Business certification can be a powerful tool on the road to establishing a successful company. There are many different types of certification programs available to small business owners, each with their own set of specific requirements. Some certification programs have personal net worth maximum requirements while other certification programs require that the owner be a United States citizen. Some of the most popular certifications are the 8a certification program and third-party certifications. Understanding the different requirements of each business certification is the key to selecting the right certification to apply for.
Federal Certification Program
The 8(a) certification program has an extensive list of requirements; however, there are four key requirements every small business owner must meet in order to qualify. First, the majority owner of the business seeking certification must be an American citizen. Second, the majority owner must be economically and socially disadvantaged. The applicant owner must have a personal net worth below their maximum requirement.
Third, the majority owner must control and manage the business on an everyday basis. They require that the economically and socially disadvantaged business owner hold the highest position and receive the highest salary. In addition, they review your resume to ensure that you have the requisite experience to lead the company. For example, if the majority owner has only been working in the industry for one year while the Vice-President has been working in the industry for ten years, it will be more difficult to prove that the majority owner truly controls the business.
Fourth, the applicant business must demonstrate the potential for success. The agency will review the company’s tax returns and the company’s financial statements in order to evaluate the firm’s financial standing. They prefer you have a minimum of five to ten completed contracts and that you are not too dependent on any one client for the majority of your sales.
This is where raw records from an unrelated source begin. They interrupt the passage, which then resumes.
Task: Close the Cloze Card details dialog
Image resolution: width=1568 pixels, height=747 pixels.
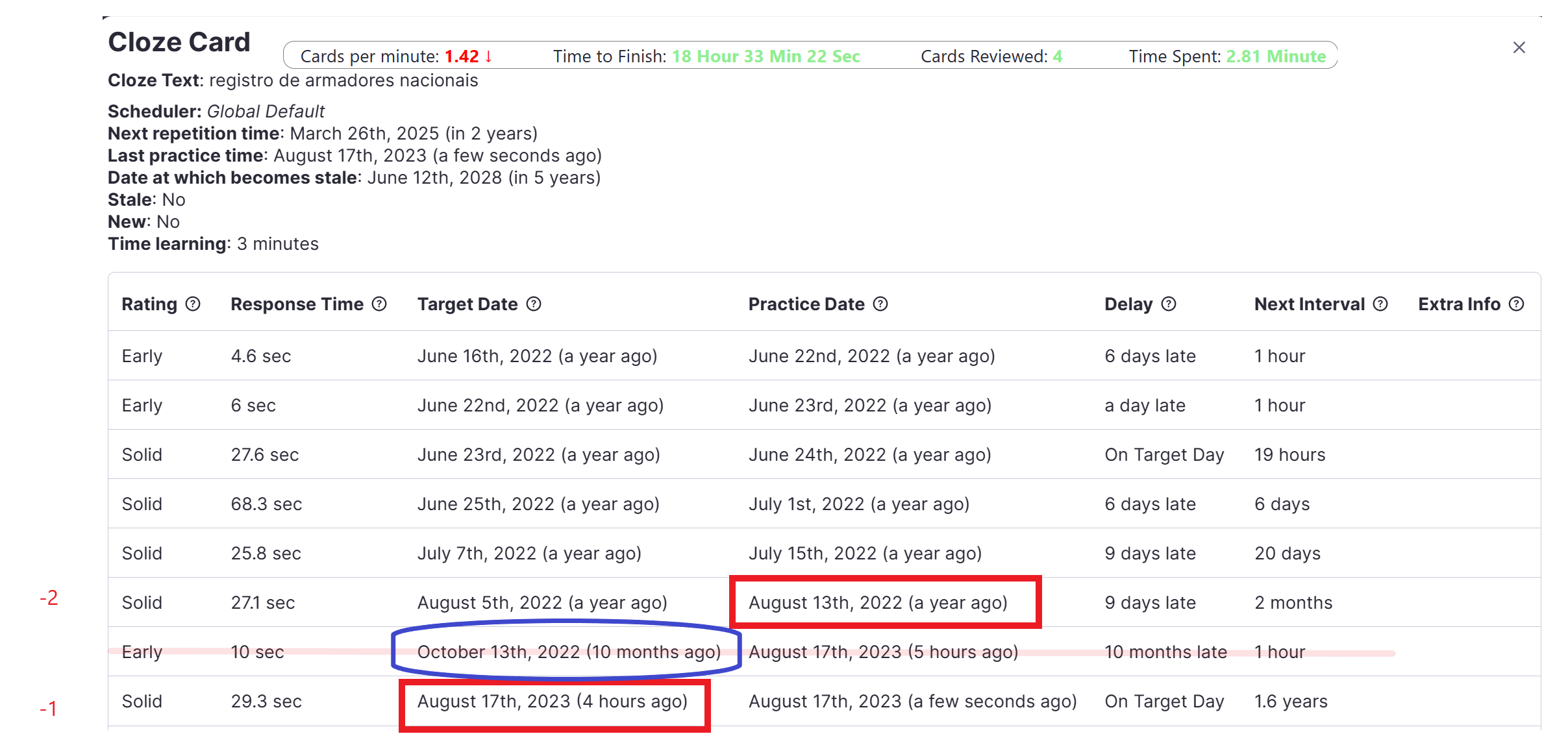Action: [1519, 47]
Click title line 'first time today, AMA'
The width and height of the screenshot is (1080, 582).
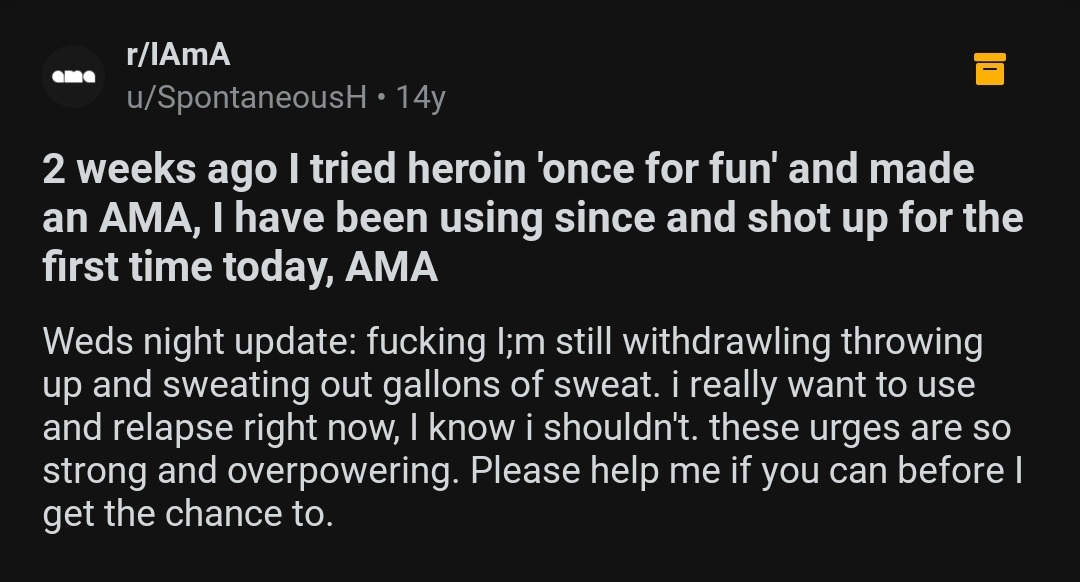click(x=240, y=267)
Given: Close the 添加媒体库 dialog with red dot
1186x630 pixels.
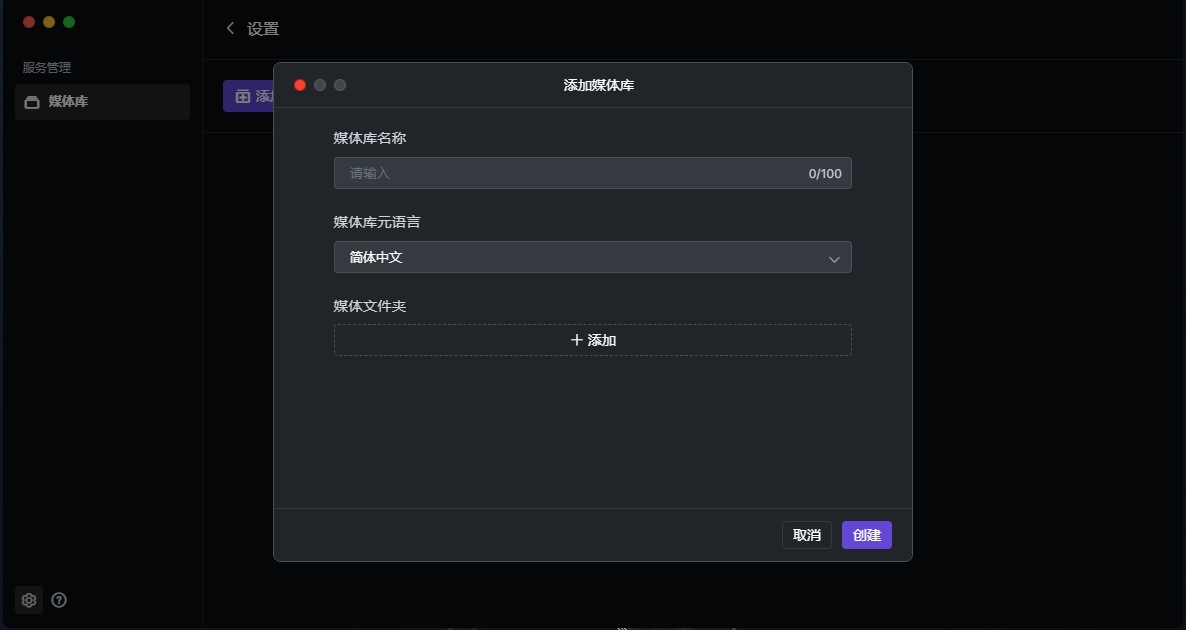Looking at the screenshot, I should [x=300, y=85].
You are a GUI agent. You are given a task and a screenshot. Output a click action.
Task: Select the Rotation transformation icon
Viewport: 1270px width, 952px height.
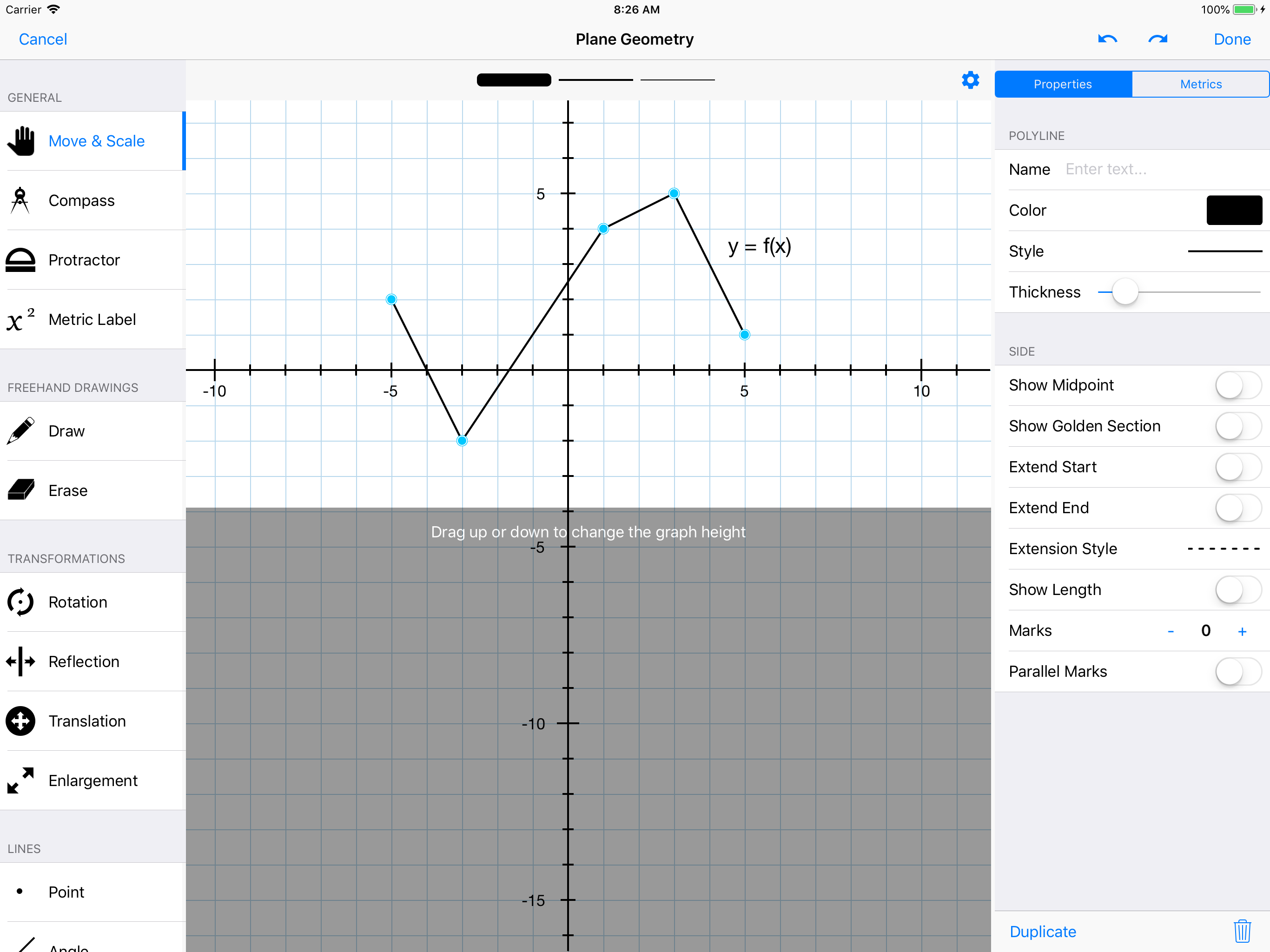20,602
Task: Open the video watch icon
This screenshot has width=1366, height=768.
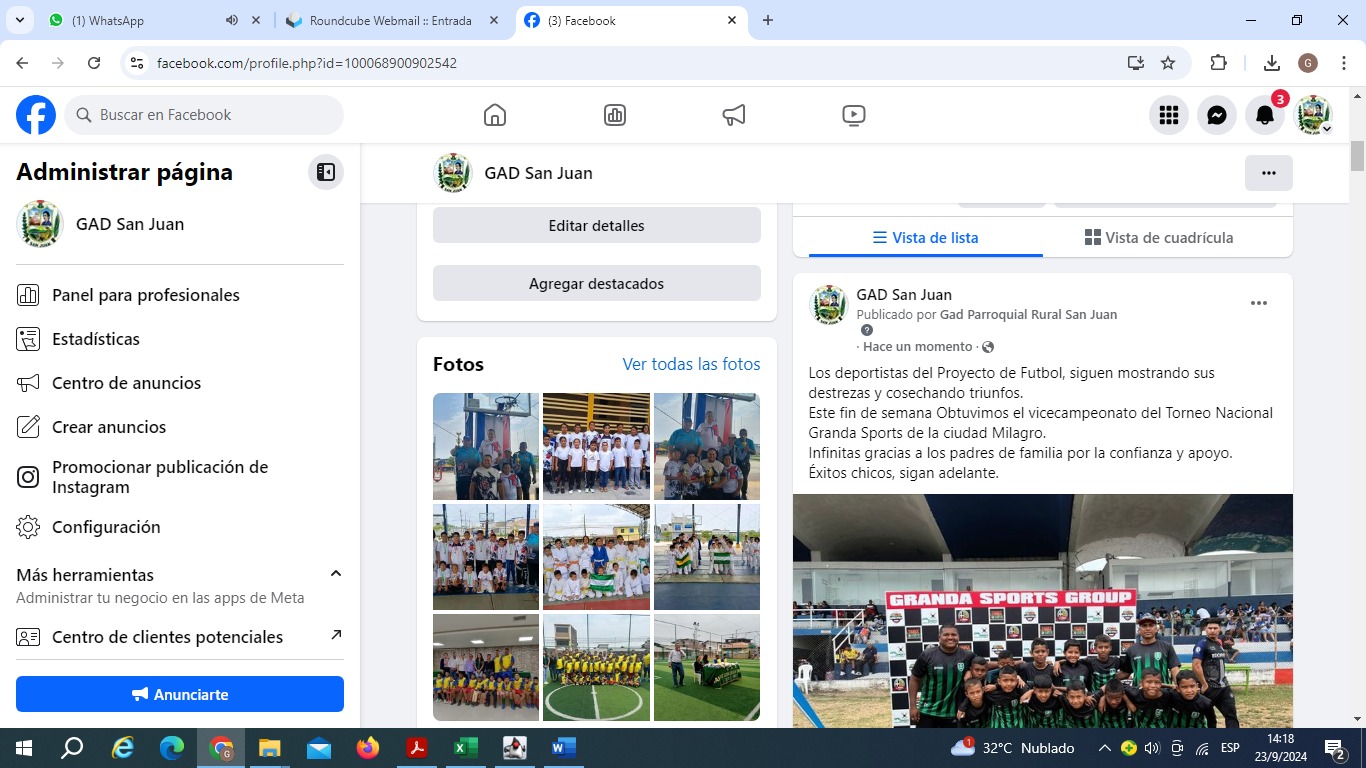Action: tap(853, 115)
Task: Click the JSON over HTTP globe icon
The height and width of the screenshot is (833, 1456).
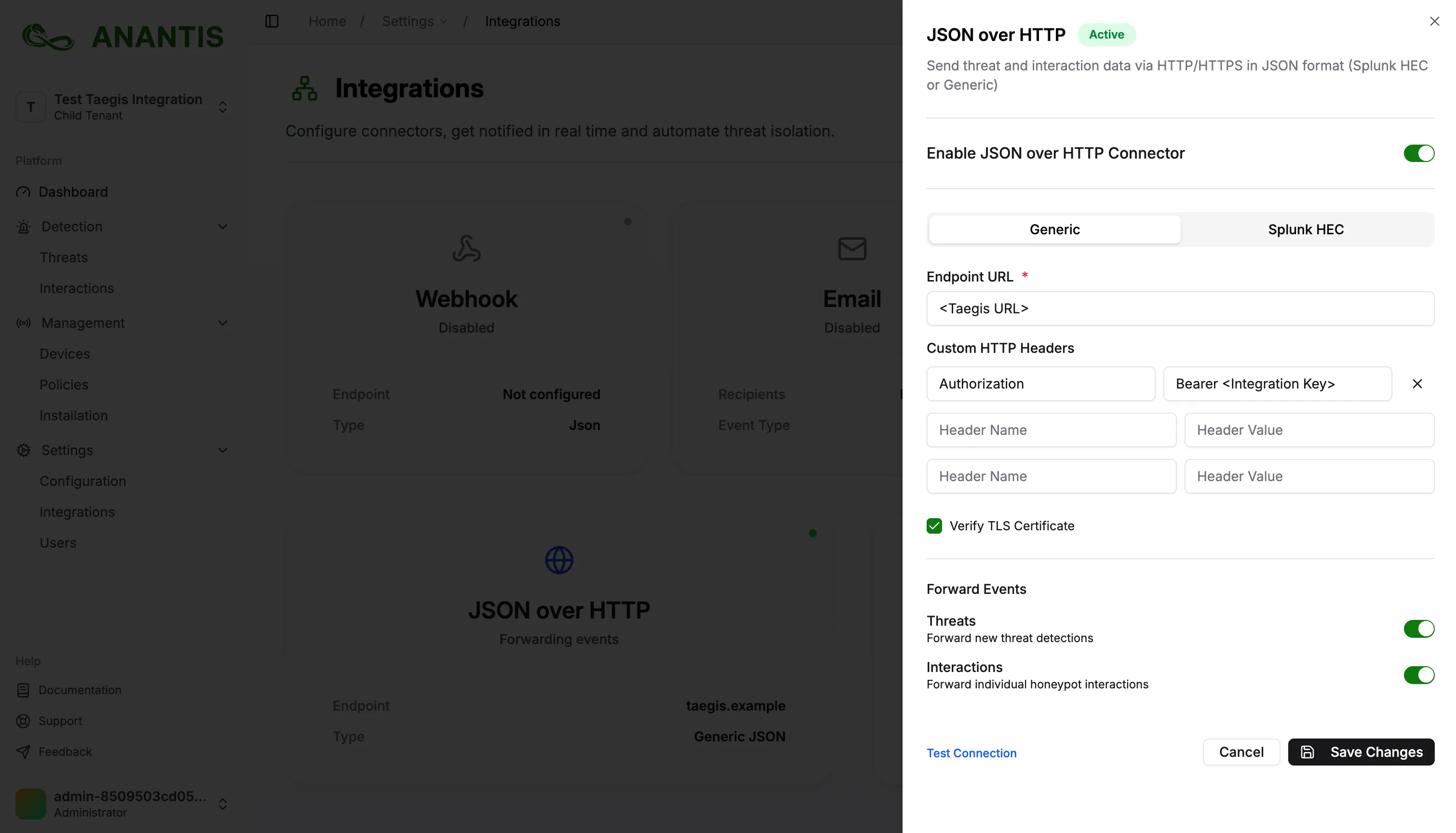Action: pos(558,560)
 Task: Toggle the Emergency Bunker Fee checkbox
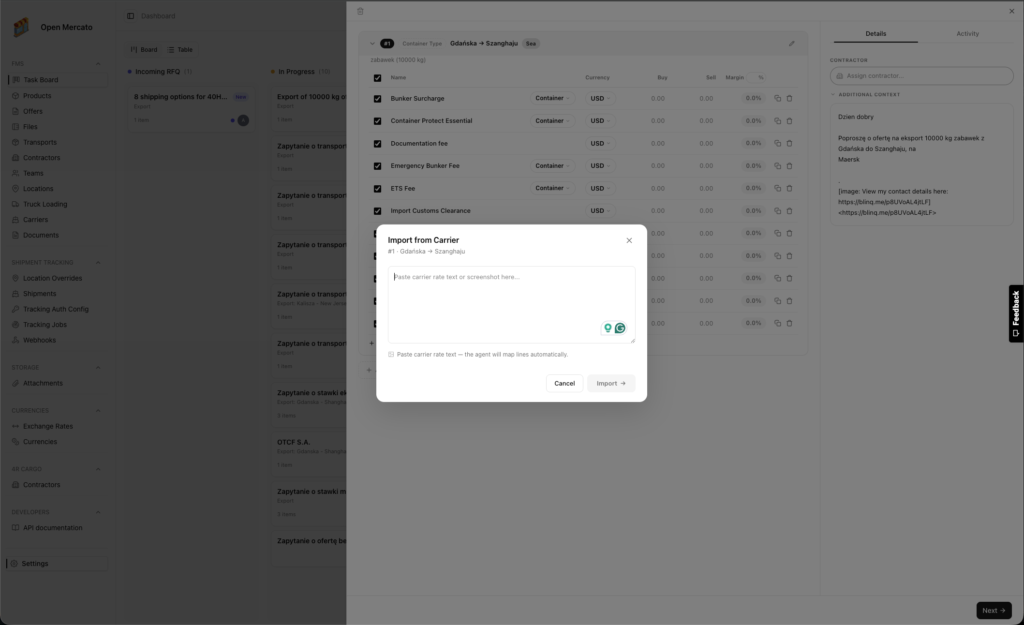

Third Party Certification Programs
Unlike the 8(a) certification, most third-party certification programs including the Women’s Business Enterprise National Council (WBENC) and the National Minority Supplier Development Council (NMSDC) do not have personal net worth requirements. Another key difference is that they do not require that the business be able to show potential for success. While they do require the company’s tax returns and financial statements, they are not looking for specific financial history and even accept start-ups.
While different from the 8(a) certification, third-party business certifications do share some similarities. Most third-party certifications are designed for minority-owned and women-owned businesses. To apply for third-party certification, the majority owner must have the highest title, earn the highest salary, and be able to demonstrate the experience to control the business on a day to day basis.
In addition to these certification programs, there are several other certifications available to small business owners including the Disadvantaged Business Enterprise (DBE), the Woman-Owned Small Business Certification (WOSB) and the Economically Disadvantaged Woman Business Small Business Certification (EDWOSB). Each of these business certifications has their own set of requirements that small business owners must understand.
Since applying for certifications can be an extremely time-consuming process, it is critical that small business owners understand the criteria for each specific certification to select the ones that they qualify for and provide the best opportunity for success. Many small business owners fail to understand the requirements and waste precious time applying for certifications they do not qualify for. Companies that succeed in getting certified are those that made the effort to understand the requirements and selected the best fit for them.